Abdul Hameed, 26, a fisherman at Hangol Kund Malir fish market proudly narrates that there are 100 boats in the area and thousand of fisherfolk earn their livelihood through fishery.
"Sometimes the daily catch is about one million rupees but on lean days it may drop to 2000 rupees," he said.
"The catch is transported from Hangol Kund Malir fish market to Damb and Sonmiani in Balochistan and from there it is shifted to Karachi Fish Harbour," he said.
Nature has bestowed Balochistan with oil, gas, uranium, gold, copper and other metallic and non-metallic treasures but sadly enough it has not improved the lot of the poor but very proud people of this land.

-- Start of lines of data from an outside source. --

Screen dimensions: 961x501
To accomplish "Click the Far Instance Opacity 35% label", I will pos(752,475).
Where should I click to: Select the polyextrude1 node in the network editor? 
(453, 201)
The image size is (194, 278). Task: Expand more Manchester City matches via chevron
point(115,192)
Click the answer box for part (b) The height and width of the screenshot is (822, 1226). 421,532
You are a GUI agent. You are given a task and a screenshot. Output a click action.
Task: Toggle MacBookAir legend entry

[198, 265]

Along the road one finds graffiti in favour of slain Pakistan People's Party Chairperson Benazir Bhutto, quite an unusual site in a province that has been harbouring resentment against that party and the federation since 1973 when a military operation was conducted against an impoverished people in the era of Zulfikar Ali Bhutto.
Though one do not witness separatist graffiti on the Balochistan Coastal Highway one does find a slogan of 'BLA' (Balochistan Liberation Army) at one of the milestone indicating it does exist in the province.

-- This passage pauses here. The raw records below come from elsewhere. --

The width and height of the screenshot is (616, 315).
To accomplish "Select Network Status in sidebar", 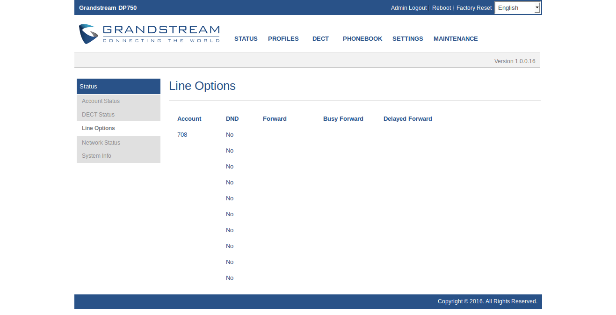I will [x=101, y=143].
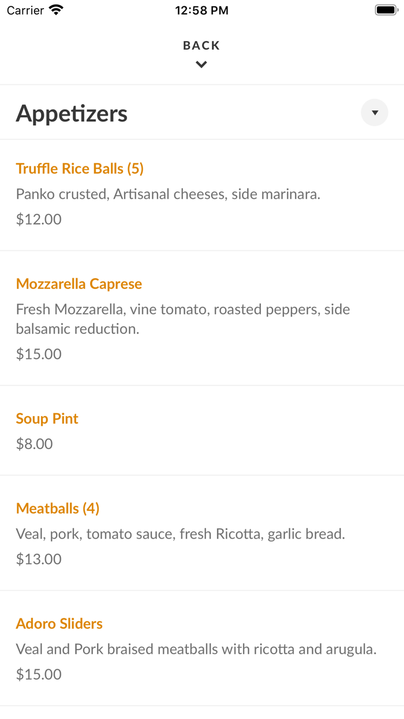404x719 pixels.
Task: Tap the Appetizers section heading
Action: (72, 113)
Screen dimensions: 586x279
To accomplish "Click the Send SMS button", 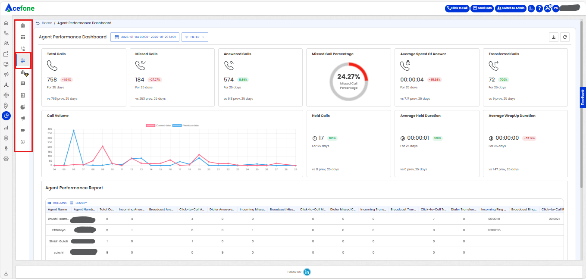I will coord(482,8).
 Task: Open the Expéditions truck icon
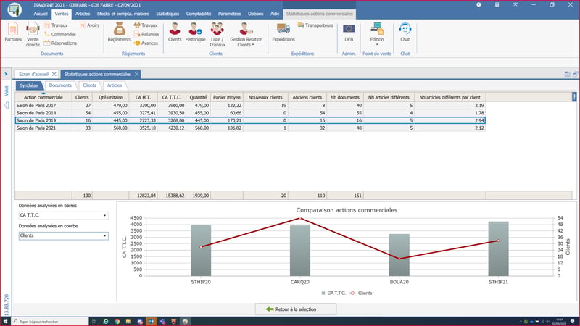click(283, 32)
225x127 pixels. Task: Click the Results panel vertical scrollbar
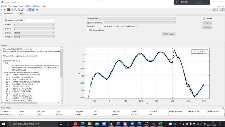[x=61, y=74]
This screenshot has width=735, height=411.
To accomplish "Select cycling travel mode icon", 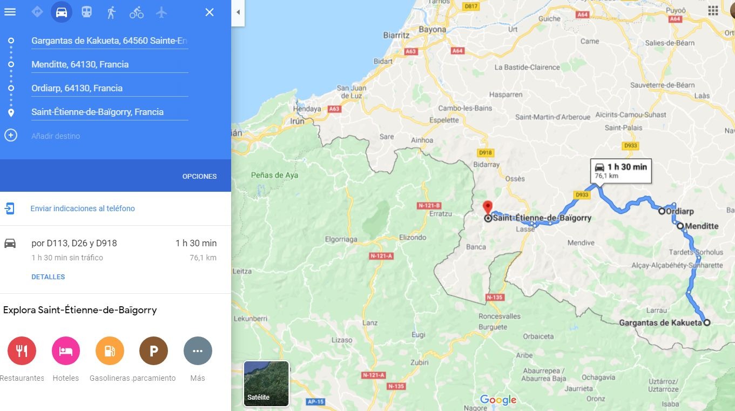I will (x=137, y=12).
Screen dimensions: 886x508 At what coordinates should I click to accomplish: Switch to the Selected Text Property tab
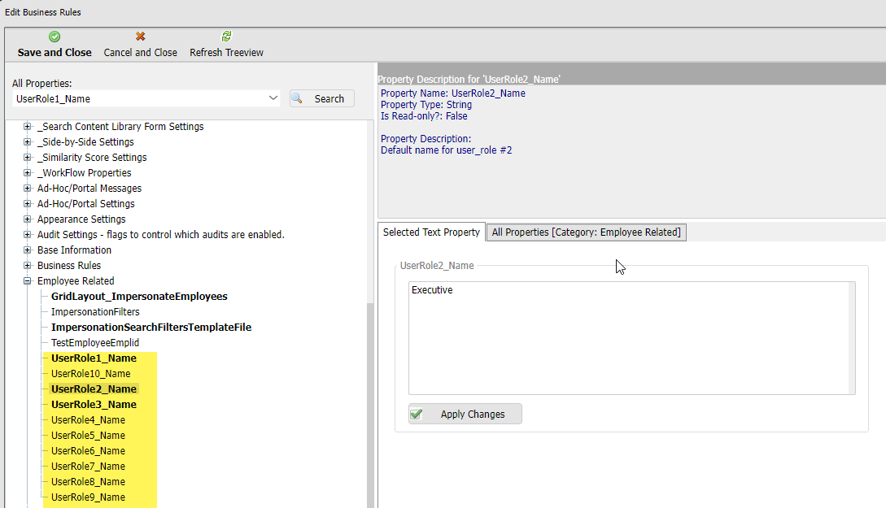431,232
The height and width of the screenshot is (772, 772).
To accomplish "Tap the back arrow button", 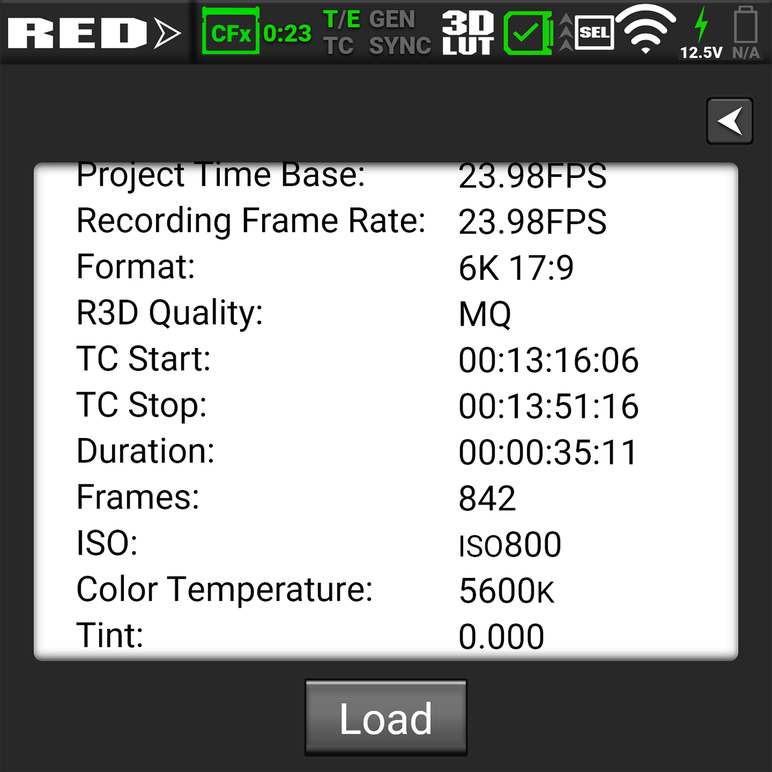I will [729, 121].

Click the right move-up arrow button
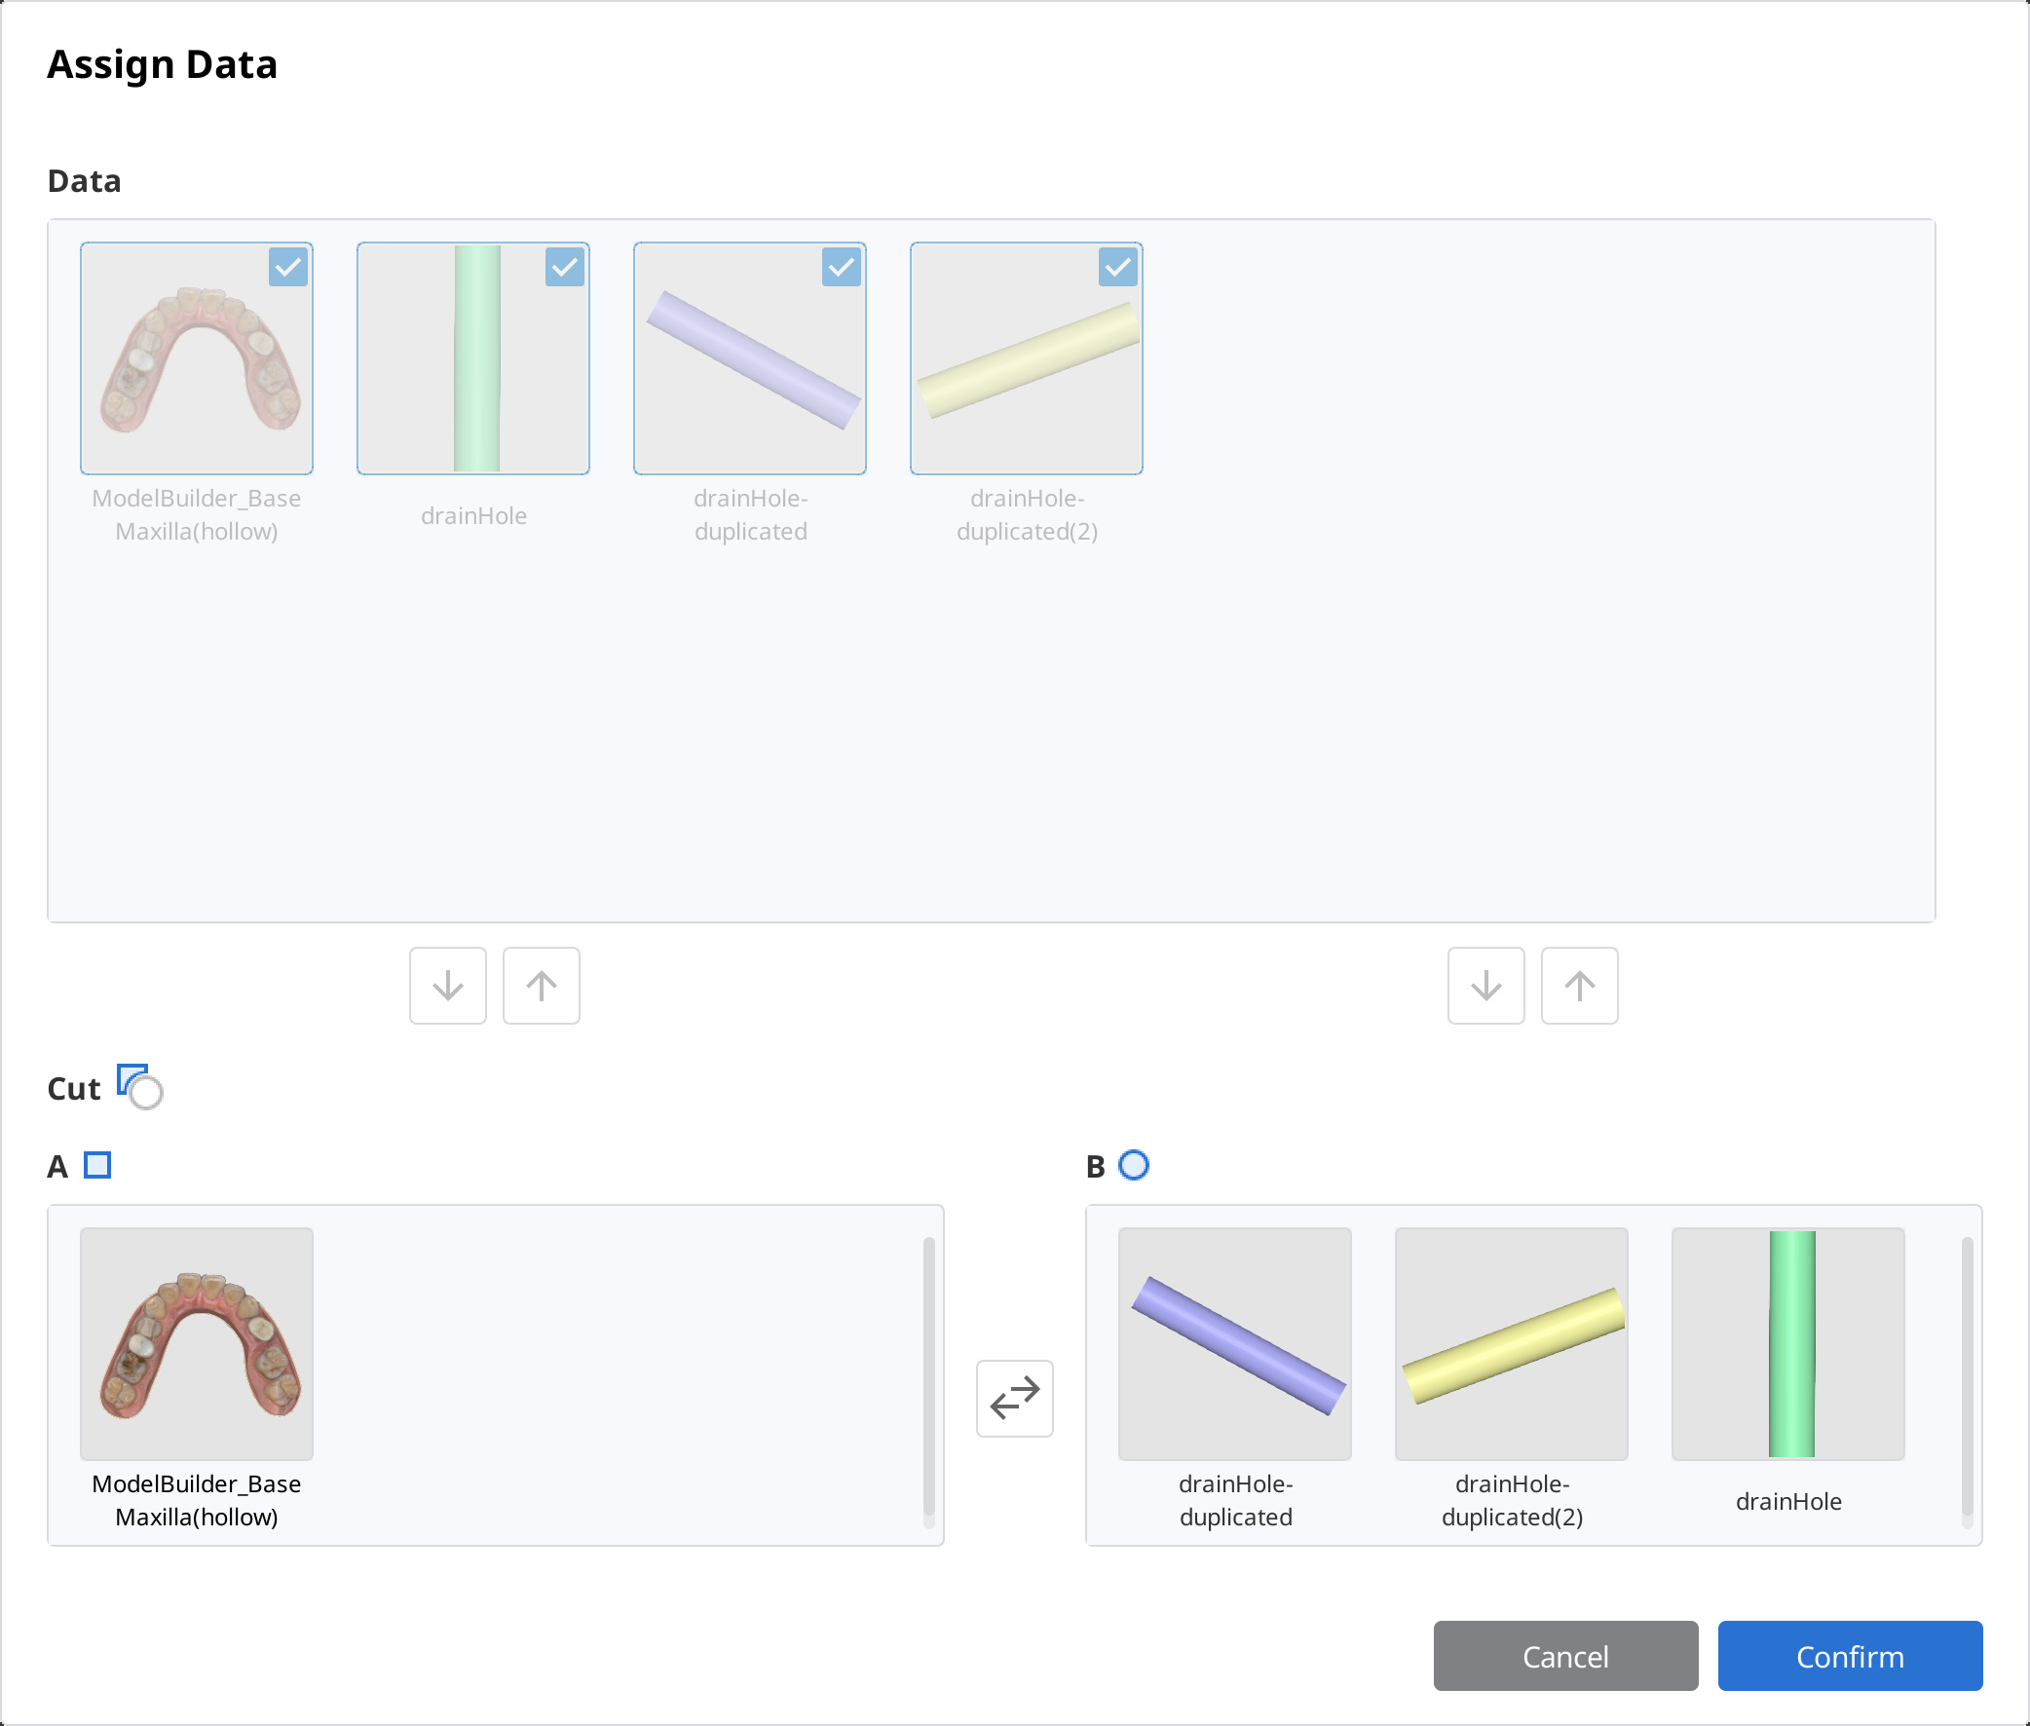click(x=1579, y=985)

After traversing miles of barren land one is amazed when one reaches Gwadar where a new city has emerged amid opposition from the local population that fears it would become a minority on its own land due to internal migration.
Pearl Continental Hotel sits on the top of a hill from where one can see the entire Gwadar City along the mighty and majestic Arabian Sea. The bazaars in the city are full of Iranian goods and gas stations sell Iranian petroleum at a slightly higher price than that in Karachi. Even electricity to the city is supplied from Iran.
Along the beach have cropped up many decent motels that offer good food and accommodation to tourists but the plight of locals have not changed.
"The entire Balochistan depends on the sea. There are no jobs here except fishing," said Majid, 30, a boat-maker.
He said a boat costs 180,000 rupees and 11-12 boats are made in Gwadar every day.
"I am not educated because there is no such facility here but I earn 50,000-60,000 rupees every three months through boat-making," he said. "Three craftsmen are needed to make a boat and about 250 people are involved in this profession in Gwadar."